__Required action__: Within the records below, filter for lines carrying the word "Sports" and copy them.

Given records: Begin

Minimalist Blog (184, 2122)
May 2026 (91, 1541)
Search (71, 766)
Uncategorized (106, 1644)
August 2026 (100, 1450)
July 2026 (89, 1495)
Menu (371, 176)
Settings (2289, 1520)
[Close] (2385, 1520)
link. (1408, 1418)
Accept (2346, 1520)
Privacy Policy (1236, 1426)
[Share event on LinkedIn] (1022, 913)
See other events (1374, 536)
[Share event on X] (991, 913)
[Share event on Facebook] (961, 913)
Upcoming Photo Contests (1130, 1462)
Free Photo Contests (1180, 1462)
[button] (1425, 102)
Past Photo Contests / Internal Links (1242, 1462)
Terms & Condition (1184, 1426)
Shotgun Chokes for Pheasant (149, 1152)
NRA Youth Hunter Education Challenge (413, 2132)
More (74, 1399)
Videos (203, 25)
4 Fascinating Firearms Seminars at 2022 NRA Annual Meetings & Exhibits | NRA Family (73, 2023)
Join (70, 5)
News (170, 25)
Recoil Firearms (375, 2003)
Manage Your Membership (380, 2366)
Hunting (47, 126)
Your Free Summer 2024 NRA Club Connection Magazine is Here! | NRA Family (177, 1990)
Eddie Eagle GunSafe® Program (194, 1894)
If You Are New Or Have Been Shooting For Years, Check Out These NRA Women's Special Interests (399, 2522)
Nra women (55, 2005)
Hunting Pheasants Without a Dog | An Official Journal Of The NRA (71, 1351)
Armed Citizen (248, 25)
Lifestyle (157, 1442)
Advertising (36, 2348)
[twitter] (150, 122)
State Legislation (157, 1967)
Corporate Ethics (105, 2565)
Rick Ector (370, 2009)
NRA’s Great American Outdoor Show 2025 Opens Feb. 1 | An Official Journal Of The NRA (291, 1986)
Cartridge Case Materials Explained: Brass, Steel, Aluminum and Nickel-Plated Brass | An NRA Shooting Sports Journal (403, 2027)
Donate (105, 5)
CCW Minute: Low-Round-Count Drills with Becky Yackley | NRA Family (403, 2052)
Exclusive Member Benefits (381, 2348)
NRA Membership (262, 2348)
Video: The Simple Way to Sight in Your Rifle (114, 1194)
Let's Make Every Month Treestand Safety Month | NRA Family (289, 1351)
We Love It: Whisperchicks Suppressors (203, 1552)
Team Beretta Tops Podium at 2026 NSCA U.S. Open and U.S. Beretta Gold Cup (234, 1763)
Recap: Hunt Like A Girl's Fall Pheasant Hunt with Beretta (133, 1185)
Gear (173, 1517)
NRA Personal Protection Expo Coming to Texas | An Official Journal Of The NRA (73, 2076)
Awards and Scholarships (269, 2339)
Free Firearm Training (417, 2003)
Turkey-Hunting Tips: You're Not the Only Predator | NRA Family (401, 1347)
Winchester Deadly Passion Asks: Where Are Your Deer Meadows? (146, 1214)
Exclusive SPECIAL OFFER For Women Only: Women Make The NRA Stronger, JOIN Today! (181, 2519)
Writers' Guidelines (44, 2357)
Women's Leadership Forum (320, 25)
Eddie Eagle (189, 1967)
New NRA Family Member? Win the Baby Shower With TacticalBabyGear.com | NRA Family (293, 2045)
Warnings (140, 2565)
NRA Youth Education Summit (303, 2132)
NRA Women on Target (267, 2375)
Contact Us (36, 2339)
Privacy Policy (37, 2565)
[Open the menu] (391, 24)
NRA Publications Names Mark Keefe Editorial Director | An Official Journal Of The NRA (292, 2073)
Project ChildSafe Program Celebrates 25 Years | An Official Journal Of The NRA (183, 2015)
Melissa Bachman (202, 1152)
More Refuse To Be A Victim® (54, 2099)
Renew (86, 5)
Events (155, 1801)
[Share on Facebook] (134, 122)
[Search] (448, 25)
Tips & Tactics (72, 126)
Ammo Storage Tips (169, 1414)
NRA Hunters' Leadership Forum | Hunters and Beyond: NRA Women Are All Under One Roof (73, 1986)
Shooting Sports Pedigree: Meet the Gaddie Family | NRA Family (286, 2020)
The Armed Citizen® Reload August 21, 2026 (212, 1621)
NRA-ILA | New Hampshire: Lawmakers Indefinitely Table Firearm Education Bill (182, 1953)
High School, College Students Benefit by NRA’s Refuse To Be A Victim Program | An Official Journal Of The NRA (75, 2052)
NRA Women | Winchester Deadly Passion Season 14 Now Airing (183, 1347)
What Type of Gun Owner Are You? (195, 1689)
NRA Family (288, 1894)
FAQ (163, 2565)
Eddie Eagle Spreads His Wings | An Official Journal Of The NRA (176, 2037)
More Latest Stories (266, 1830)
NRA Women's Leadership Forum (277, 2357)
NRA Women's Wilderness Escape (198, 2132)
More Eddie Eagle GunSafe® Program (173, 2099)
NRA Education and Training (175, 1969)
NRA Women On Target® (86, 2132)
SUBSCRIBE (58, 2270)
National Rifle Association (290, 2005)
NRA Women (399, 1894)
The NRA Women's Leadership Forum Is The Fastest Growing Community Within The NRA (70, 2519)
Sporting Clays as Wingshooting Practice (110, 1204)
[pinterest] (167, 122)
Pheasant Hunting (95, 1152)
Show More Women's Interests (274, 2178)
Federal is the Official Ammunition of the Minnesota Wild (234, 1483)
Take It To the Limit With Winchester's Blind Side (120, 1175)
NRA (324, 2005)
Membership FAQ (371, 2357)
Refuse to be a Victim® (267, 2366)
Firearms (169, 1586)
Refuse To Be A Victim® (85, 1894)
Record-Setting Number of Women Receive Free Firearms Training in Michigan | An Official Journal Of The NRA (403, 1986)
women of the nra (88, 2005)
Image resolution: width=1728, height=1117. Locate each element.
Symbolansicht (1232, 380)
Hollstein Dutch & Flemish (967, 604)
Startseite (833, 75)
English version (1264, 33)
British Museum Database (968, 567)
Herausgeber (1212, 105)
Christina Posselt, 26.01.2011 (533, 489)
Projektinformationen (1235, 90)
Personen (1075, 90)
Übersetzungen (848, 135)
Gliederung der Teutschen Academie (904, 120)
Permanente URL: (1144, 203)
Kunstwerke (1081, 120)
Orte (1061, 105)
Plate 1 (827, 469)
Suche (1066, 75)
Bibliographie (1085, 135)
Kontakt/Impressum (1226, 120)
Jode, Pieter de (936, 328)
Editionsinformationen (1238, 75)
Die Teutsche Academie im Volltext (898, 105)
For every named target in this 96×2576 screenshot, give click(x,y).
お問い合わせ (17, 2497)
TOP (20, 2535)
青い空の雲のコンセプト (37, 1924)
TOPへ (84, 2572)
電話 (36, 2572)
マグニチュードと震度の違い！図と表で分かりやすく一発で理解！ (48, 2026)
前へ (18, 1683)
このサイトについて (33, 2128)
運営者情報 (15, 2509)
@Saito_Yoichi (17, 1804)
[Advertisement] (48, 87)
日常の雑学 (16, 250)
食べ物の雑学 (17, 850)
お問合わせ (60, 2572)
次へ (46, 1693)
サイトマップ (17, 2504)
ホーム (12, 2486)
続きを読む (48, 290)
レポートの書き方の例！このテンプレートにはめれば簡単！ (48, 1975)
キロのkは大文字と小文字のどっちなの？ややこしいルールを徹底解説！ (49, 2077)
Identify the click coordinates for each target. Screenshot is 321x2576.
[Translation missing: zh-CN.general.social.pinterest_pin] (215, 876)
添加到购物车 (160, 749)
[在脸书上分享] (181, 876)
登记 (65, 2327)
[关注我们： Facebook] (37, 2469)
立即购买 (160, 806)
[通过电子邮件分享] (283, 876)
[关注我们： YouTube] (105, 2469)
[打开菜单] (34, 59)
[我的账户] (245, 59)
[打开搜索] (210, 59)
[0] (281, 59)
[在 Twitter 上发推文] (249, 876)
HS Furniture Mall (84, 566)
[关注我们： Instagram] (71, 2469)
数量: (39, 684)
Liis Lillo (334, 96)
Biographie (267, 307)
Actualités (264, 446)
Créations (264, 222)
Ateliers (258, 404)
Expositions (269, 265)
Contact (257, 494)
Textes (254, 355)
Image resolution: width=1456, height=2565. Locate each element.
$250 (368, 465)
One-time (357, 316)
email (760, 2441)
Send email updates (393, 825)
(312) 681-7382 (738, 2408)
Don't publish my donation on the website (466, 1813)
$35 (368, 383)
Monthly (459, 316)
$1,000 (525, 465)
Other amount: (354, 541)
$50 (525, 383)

Given records: End

__Expected answer__:
Cartridge Case Materials Explained: Brass, Steel, Aluminum and Nickel-Plated Brass | An NRA Shooting Sports Journal (403, 2027)
Shooting Sports Pedigree: Meet the Gaddie Family | NRA Family (286, 2020)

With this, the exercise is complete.